On Aug. 4, U.S. District Judge Vaughn Walker threw out Proposition 8, California’s voter-approved ban on same-sex marriage. But don’t drop those invitations in the mail just yet. A three-judge panel of the Ninth U.S. Circuit Court of Appeals in San Francisco has put that ruling on ice – at least until December, when the court will consider a request by Prop 8 proponents to dismiss Walker’s ruling.

The court would do well, in the meantime, to read an op-ed by Edwin Meese III in The Washington Post. The former U.S. attorney general explains why even those who support same-sex marriage should be profoundly troubled by the legal ramifications of what he calls Judge Walker’s “arbitrary and capricious” ruling:

By refusing to acknowledge binding Supreme Court precedent, substantial evidence produced at trial that was contrary to the holding and plain common sense, the ruling exhibits none of the requirements of a traditional decision.

Walker’s ruling, in Meese’s view, is simply “too extreme to stand.” He goes on:

[S]tructurally sound opinions always confront binding legal precedent. Walker’s is a clear exception because the U.S. Supreme Court has spoken on whether a state’s refusal to authorize same-sex marriage violates the equal protection and due process clauses of the 14th Amendment. In 1972, Baker v. Nelson, a case over whether Minnesota violated the Constitution by issuing marriage licenses only to opposite-sex couples, was unanimously thrown out on the merits … The Supreme Court’s action establishes a binding precedent in favor of Proposition 8. But Judge Walker’s ruling doesn’t mention Baker, much less attempt to distinguish it or accept its findings.

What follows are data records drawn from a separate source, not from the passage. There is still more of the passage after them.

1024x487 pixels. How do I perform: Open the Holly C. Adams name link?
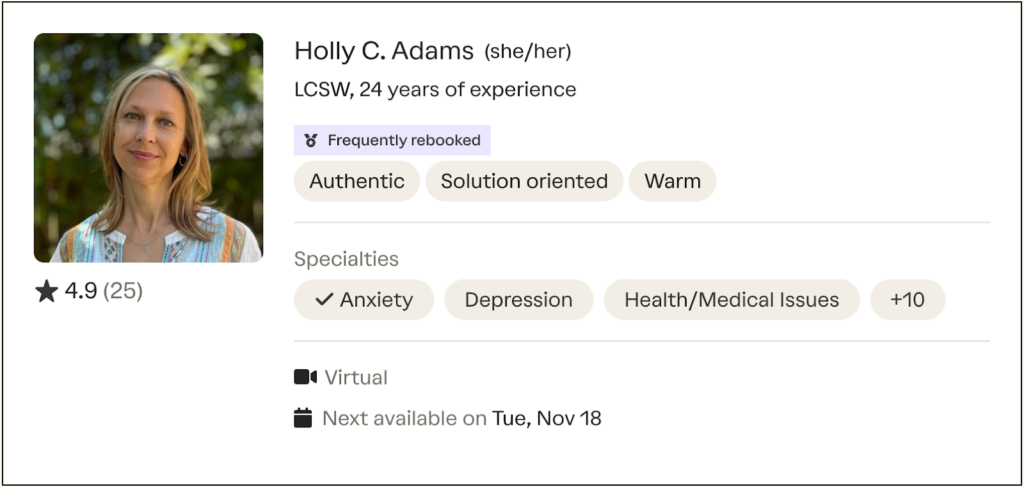point(384,51)
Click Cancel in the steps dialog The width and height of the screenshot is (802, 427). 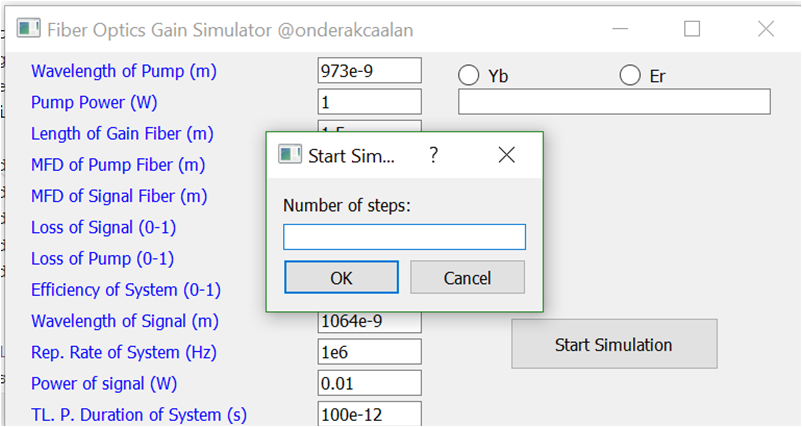[467, 277]
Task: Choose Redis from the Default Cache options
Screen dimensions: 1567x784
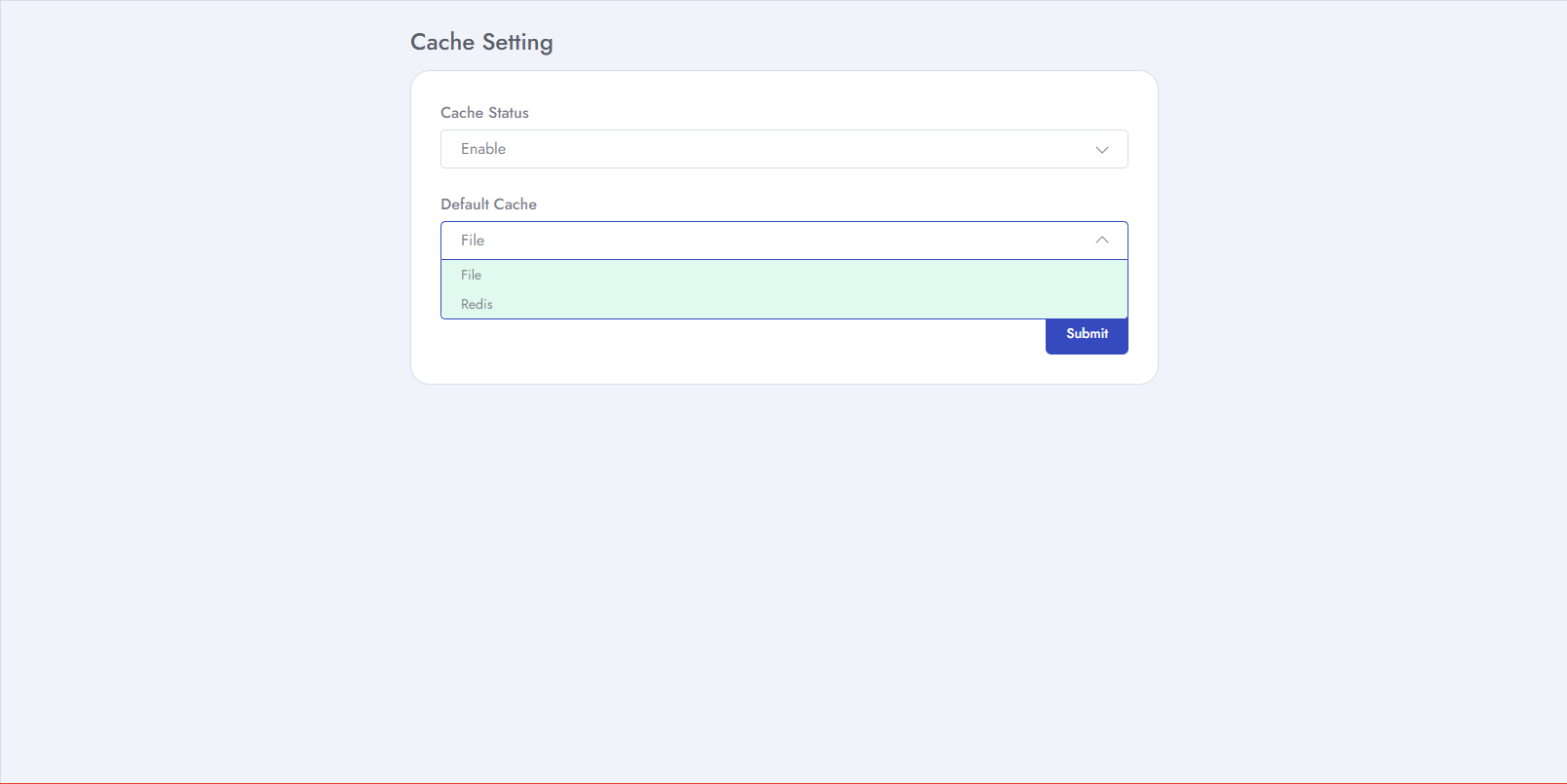Action: point(784,304)
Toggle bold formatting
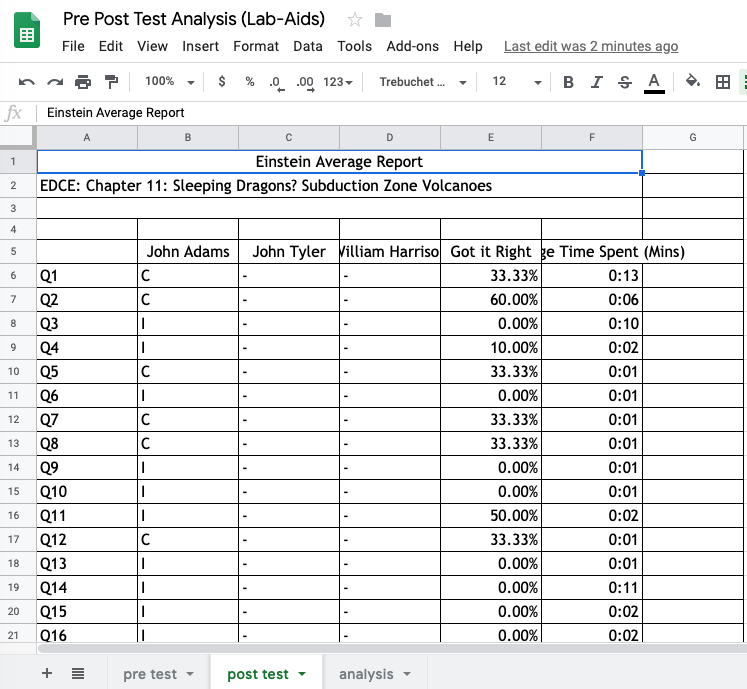747x689 pixels. click(x=568, y=82)
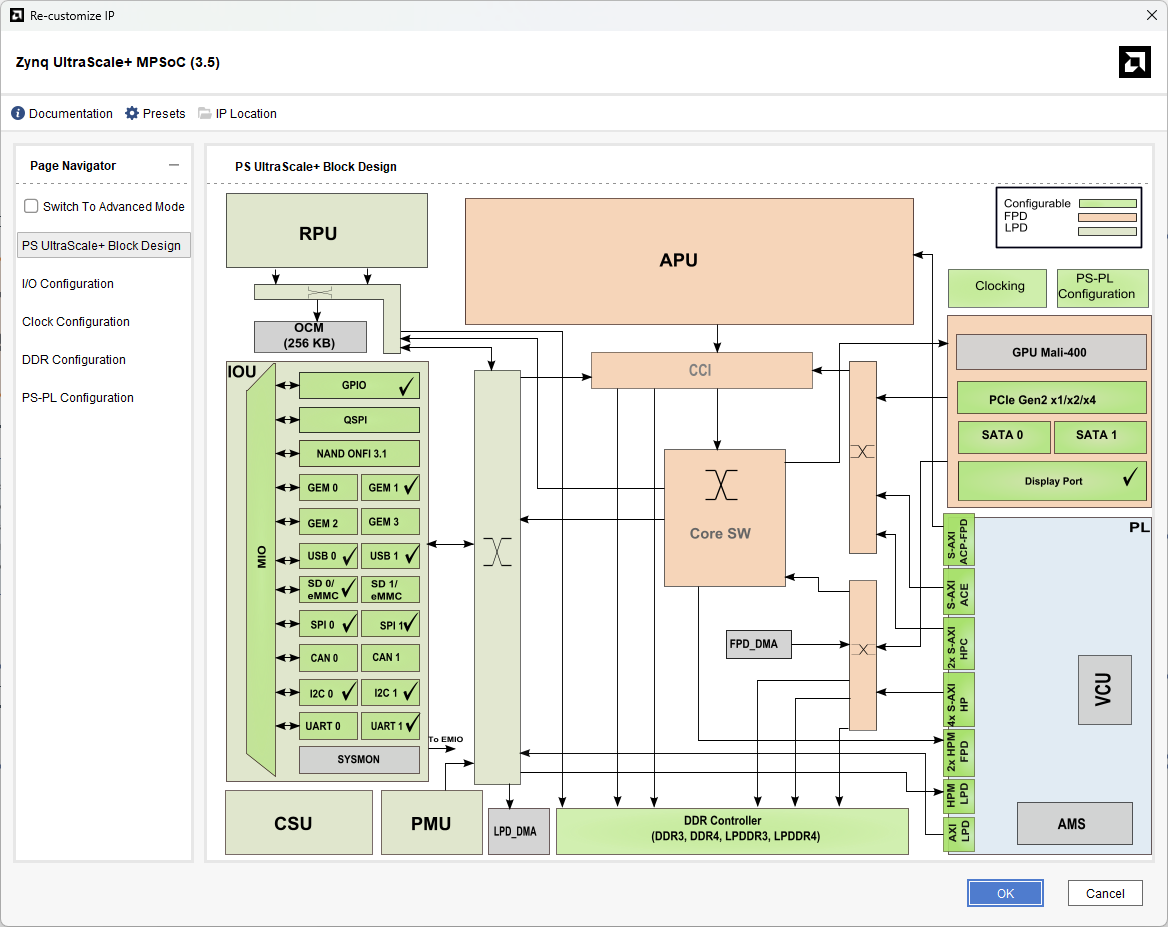Enable Switch To Advanced Mode checkbox
Screen dimensions: 1168x927
pyautogui.click(x=31, y=206)
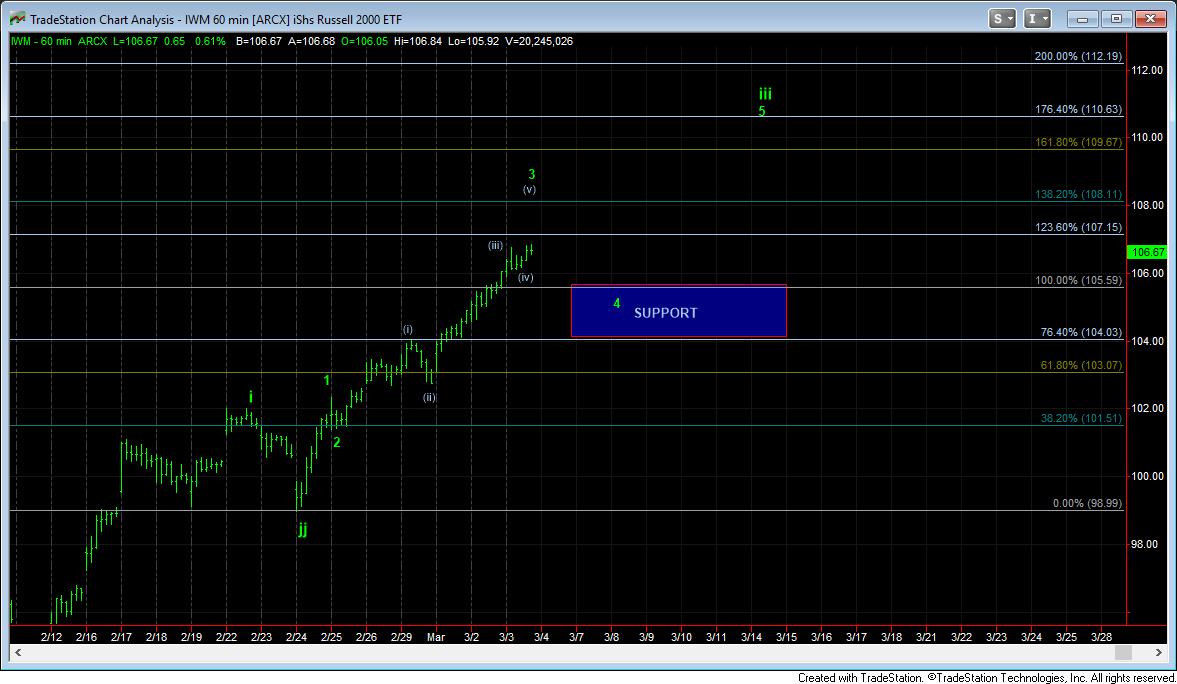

As for the lopsidedness of Judge Walker’s ruling:

Walker’s opinion pretends that the voluminous evidence introduced on the side of Proposition 8 does not exist. It neither acknowledges nor attempts to distinguish the writings of renowned scholars presented at trial in support of Proposition 8, including that of anthropologist Claude Levi-Strauss, history professor Robina Quale and social scientist Kingsley Davis. It ignores the writings of legal giant William Blackstone and philosophers John Locke and Bertrand Russell. It even refused to address the fact that Congress, in the 1996 Defense of Marriage Act, defined marriage as the ‘legal union between one man and one woman as husband and wife.’

Meese concludes:

People can differ on whether, as a matter of policy, states should allow same-sex marriage. The robust debate on that topic should not be short-circuited by judicial fiat.